The world this wiki

The idea of LLM Wiki applied to a year of the Economist. Have an LLM keep a wiki up-to-date about companies, people & countries while reading through all articles of the economist from Q2 2025 until Q2 2026.

DOsinga/the_world_this_wiki

people|Parson's progress

Gilbert White

English country clergyman and pioneering field naturalist whose book "The Natural History of Selborne" (1789) helped start a quiet revolution in natural history. The work united the gifts of an acute empirical observer and a consummate stylist in its meticulous yet enchanting account of the flora and fauna of a village in Hampshire.

White cleared a path towards modern ecology and anticipated ethology, the systematic study of animal behaviour. He made discoveries including the large noctule bat, the tiny harvest mouse and the fact that swifts mate on the wing.
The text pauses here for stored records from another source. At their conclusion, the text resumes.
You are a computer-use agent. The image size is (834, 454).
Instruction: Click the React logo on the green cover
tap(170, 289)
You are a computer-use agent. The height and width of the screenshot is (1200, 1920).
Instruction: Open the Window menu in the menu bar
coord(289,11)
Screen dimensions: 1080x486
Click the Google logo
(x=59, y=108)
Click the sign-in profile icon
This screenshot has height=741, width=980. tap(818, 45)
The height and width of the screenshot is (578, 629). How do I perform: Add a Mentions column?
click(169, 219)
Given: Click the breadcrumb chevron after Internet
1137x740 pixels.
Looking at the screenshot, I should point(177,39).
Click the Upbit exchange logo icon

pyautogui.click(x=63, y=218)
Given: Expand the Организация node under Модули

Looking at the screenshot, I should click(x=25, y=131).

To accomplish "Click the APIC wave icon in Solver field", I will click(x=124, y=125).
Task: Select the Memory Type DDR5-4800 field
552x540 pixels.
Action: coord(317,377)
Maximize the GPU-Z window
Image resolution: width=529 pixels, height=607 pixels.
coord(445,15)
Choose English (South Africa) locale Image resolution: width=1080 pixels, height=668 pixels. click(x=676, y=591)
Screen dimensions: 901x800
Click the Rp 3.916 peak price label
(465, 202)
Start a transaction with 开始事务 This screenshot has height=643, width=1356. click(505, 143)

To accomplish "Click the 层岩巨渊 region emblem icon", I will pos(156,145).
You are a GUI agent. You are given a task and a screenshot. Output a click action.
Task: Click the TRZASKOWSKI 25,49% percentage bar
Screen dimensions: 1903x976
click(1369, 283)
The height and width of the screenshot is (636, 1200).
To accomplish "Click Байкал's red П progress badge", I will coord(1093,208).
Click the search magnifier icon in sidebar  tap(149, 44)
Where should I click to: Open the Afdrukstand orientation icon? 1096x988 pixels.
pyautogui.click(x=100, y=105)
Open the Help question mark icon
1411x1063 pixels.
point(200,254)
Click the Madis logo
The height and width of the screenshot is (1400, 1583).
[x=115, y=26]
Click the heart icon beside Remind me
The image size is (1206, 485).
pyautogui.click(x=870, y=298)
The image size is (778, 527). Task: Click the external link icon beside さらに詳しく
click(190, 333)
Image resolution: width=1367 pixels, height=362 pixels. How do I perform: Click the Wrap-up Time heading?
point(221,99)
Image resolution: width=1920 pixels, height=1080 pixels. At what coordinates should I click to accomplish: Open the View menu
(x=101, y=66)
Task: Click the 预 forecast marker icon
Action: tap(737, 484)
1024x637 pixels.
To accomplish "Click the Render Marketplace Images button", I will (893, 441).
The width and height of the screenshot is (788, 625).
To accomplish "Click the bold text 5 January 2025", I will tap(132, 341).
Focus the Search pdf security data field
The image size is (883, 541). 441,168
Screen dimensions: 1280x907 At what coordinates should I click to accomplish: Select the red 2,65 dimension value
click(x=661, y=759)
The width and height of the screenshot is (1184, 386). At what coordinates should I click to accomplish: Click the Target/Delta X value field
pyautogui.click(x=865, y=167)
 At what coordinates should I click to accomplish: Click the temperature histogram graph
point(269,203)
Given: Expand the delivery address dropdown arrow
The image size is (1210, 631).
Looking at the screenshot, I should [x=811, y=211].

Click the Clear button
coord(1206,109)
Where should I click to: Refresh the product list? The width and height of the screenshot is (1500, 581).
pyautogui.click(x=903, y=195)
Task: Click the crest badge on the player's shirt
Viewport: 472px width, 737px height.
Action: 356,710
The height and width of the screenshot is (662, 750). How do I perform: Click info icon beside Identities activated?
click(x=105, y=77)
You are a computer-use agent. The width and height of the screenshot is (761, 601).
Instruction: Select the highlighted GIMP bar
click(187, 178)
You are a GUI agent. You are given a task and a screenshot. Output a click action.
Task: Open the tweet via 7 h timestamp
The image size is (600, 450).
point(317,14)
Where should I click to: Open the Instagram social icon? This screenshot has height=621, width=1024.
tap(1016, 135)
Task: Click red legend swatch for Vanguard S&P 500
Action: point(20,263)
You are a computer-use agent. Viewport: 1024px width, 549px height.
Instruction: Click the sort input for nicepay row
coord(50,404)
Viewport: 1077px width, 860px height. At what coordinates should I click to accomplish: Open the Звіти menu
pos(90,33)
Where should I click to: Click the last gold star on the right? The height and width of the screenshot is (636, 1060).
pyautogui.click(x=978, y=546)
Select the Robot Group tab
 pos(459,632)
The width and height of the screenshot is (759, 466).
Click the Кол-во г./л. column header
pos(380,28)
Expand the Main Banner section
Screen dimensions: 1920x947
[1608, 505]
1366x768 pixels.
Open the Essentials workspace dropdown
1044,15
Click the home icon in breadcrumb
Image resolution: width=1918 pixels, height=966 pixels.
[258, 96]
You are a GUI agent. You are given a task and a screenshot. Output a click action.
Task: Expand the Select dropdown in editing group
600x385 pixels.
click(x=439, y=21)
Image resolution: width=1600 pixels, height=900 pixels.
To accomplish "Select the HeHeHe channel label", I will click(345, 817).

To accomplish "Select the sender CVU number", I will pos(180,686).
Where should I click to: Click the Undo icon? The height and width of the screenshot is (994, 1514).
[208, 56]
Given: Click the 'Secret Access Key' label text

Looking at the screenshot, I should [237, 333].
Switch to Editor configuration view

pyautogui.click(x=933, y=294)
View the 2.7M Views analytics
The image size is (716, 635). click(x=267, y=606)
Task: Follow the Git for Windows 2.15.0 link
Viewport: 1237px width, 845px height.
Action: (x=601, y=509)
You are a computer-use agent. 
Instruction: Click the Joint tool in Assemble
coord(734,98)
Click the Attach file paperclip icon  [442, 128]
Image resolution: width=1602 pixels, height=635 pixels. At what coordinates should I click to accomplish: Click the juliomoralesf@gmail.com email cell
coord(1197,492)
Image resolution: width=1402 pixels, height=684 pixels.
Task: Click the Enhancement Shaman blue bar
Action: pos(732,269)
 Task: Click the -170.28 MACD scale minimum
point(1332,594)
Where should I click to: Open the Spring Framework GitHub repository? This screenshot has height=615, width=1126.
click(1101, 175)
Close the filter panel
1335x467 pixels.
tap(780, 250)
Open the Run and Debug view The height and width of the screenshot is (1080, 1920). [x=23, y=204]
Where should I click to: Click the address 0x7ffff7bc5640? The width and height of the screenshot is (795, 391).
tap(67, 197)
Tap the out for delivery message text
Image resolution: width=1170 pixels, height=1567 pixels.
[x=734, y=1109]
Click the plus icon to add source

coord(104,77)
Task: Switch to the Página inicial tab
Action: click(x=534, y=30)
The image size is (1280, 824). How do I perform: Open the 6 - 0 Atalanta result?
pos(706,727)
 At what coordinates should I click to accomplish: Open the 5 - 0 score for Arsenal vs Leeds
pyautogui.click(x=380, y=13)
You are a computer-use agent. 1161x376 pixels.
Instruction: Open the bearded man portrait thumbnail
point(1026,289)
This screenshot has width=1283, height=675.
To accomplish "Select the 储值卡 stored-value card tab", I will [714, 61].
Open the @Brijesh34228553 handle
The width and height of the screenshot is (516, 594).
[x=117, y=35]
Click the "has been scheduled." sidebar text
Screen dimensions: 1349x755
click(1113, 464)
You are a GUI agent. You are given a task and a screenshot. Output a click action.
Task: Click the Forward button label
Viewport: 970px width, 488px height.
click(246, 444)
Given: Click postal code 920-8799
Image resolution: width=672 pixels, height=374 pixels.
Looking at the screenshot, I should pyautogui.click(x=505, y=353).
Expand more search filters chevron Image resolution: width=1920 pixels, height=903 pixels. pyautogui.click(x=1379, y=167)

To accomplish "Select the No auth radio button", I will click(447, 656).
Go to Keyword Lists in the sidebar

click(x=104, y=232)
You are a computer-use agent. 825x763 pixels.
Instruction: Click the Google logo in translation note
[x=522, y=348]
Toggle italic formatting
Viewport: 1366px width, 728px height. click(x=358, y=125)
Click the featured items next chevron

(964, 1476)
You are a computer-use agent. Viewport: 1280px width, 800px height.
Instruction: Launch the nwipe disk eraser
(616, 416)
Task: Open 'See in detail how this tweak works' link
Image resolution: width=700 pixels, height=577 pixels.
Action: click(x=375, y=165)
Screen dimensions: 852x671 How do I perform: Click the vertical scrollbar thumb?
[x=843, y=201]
His book was admired by Charles Darwin, William Wordsworth and Virginia Woolf, and treasured by soldiers in the first world war as a vision of the country they had left behind. It has proved a perennial bestseller and still inspires the blossoming genre of nature writing.

A bachelor who never travelled far or rose high, White was no fussy misanthrope. He had a huge, affectionate extended family—living nieces and nephews alone numbered 39 by 1782, and 62 on his death in 1793. He treated nature as a conversation, not a battlefield. Recording a horse that befriended a hen, he noted "a wonderful spirit of sociality in the brute creation."

Though not a scientist in modern terms, White looked hard and tested received ideas. His findings hint at evidence of adaptation and change in nature, putting him on the brink of 19th-century breakthroughs in biology and geology. Jenny Uglow's "A Year with Gilbert White" recreates a single year (1781) from his daily journal entries. Richard Mabey, one of White's finest successors in nature writing, wrote the best full-dress biography.